Apoyado en el austríaco Adolf Loos quien, aparte de indicar que los tatuajes tenían sentido en Papúa pero no en el mundo vienés al que pertenecía, declaró la guerra a toda clase de ornamentación cancerosa, propia del kitsch, el autor señala que tatuar el cuerpo por motivos ornamentales (sin esa función de marca tribal propia de la Polinesia) pertenece al kitsch. Aplica lo anterior también a las prendas de vestuario que, le parece, indican infantilismo cuando las usan los adultos (pantalones cortos, gorras de béisbol al revés, zapatillas fosforescentes, etc.), y lamenta que la coartada de la comodidad tenga más peso que el respeto a uno mismo y el sentido del ridículo. Después de hacer una pequeña historia de cómo, en el siglo XVIII, se impuso un concepto de elegancia basado en las ropas sobrias, explica que, doscientos años después, ha vuelto la policromía en su forma cutre. En relación a esto recuerda que Vicente Risco, en su obra Mitteleuropa, de 1930, habla de que los hombres y las mujeres elegantes tienen la vida más limitada, más sujeta por reglas y preceptos que la mayoría de la gente, pues quien intenta ser elegante precisa un continuo autocontrol, que, en cierto modo, es un ascetismo dirigido a cumplir ciertos preceptos y reglas fundamentadas en la consideración a los demás y a uno mismo.

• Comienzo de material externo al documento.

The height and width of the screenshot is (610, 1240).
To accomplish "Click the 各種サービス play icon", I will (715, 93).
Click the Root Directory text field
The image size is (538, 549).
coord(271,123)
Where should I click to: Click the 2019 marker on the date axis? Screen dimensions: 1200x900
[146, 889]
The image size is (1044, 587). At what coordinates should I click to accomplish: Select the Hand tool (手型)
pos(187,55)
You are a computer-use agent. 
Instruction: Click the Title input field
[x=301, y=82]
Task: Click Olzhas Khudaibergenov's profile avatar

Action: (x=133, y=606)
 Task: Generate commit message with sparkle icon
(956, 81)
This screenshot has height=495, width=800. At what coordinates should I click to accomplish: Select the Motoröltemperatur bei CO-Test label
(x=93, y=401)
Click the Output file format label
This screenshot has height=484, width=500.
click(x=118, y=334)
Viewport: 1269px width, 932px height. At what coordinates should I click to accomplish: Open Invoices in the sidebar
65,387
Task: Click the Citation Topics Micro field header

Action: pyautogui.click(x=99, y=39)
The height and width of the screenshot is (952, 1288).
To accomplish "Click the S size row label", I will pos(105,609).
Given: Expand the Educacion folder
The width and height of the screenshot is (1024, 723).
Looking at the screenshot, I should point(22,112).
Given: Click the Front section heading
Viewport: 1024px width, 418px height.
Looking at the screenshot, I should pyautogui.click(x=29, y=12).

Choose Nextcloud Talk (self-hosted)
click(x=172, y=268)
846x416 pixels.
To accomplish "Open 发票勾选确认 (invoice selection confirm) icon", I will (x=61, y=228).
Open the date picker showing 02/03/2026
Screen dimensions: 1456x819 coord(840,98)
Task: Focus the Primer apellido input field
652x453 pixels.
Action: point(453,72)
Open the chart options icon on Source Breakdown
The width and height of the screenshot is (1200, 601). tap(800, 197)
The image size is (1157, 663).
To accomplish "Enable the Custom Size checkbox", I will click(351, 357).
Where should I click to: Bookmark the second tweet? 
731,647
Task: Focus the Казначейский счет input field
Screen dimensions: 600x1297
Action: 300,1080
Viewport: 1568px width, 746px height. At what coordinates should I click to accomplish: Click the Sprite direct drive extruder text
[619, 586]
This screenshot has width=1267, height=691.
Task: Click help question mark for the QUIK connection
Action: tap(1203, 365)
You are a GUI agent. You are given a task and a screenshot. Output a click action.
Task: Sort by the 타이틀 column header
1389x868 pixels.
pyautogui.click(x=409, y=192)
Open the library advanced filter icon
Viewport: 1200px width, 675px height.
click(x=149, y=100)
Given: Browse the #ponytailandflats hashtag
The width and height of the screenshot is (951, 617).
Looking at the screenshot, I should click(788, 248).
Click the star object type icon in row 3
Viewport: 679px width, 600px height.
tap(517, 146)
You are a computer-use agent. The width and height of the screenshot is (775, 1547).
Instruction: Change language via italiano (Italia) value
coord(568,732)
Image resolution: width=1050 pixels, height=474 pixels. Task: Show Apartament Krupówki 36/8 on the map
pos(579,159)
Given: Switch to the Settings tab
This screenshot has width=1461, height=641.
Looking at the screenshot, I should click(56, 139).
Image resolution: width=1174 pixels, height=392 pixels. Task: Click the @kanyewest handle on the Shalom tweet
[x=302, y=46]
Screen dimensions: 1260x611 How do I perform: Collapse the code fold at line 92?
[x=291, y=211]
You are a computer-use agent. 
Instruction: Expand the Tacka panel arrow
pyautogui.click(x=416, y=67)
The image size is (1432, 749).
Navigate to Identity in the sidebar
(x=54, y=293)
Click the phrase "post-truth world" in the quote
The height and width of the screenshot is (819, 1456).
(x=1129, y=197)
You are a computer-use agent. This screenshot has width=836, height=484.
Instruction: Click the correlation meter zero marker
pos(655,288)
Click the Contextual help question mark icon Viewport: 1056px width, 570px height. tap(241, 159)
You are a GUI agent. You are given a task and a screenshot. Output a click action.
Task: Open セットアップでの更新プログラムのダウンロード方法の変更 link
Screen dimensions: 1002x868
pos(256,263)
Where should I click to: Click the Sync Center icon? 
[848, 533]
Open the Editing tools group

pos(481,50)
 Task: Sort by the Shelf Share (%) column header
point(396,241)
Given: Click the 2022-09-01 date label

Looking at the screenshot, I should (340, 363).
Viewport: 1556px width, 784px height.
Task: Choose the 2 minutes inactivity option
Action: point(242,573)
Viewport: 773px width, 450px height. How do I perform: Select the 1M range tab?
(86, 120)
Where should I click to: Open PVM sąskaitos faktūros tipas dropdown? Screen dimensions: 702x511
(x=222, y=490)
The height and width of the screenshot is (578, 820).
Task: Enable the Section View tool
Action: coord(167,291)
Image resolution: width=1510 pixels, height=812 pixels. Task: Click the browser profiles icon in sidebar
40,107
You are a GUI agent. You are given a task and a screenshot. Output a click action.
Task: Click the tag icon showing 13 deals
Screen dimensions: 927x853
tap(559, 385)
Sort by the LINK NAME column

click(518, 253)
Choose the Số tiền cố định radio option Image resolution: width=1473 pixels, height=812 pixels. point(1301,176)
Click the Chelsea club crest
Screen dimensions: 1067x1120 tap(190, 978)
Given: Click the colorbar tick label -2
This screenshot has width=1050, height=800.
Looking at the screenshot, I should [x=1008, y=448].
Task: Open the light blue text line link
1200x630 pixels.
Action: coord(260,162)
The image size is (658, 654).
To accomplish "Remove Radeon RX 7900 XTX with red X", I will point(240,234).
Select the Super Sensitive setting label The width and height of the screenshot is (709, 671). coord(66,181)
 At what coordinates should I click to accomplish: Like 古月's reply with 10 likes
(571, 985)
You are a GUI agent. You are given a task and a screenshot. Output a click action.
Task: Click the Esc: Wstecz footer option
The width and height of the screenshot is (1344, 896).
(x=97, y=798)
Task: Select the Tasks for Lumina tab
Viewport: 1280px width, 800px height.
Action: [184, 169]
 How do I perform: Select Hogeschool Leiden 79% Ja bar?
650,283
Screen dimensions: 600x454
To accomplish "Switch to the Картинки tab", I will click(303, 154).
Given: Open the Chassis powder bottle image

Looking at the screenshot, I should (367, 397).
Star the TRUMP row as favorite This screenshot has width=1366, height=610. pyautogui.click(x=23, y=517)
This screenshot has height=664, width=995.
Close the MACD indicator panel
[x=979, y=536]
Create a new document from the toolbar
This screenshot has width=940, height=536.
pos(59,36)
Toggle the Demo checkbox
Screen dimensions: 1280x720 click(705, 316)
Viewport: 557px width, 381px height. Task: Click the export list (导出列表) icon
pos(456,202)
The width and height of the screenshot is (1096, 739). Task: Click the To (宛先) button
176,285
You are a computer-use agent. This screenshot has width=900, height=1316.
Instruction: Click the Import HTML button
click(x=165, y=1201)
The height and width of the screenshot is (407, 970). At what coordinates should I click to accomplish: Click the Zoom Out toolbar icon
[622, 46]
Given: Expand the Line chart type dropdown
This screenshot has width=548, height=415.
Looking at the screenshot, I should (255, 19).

El autor cita varias veces a su colega psiquiatra Theodore Dalrymple, que, cuando era joven y trabajaba en Rodesia, fue a casa de una enfermera negra y en ella vio pobreza y pulcritud: dice Dalrymple que, desde entonces, nunca volvió a tener la tentación de vestir de forma descuidada pues entendió que actuar así era como una burla perversa de los pobres y de nuestros antepasados, que se esforzaron tanto para que nosotros estuviéramos limpios, calientes, bien alimentados, y así pudiéramos tener tiempo suficiente para dedicarnos a las mejores cosas de la vida. Menciona también a conocidos intelectuales españoles para los cuales los tatuajes y todas las vestimentas andrajosas suponen una degradación del gusto. Incluso hay quienes van más lejos, como Joan Margarit en el poema titulado «De injurias», cuando ilustra lo que siente al ver en la calle a quienes llevan pantalones rotos: «Pertenezco a otro tiempo / En el que esta harapienta elegancia / hubiera sido infame. / Como escupir a un pobre».
Termina estas observaciones manifestando que, «después de mucho leer y algo de pensar» no hay, entre las teorías propuestas por sociólogos y psicólogos sobre estas costumbres y modas, ninguna con la que concuerde por completo y que, al final, sigue sin tener y sin poder ofrecer explicaciones que le satisfagan. Por último pone a su ensayo una posdata irónica donde dice que, en la voz «Tatoo» de la Enciclopedia Británica de 1993, se puede leer: «los tatuajes están moribundos o extinguidos en la mayor parte de los países del mundo».
Santiago Lamas. Sei lá (2022). Ourense: El Cercano, 2022; 484 pp.; col. Monte Lourido; ISBN: 978-84-124552-1-2.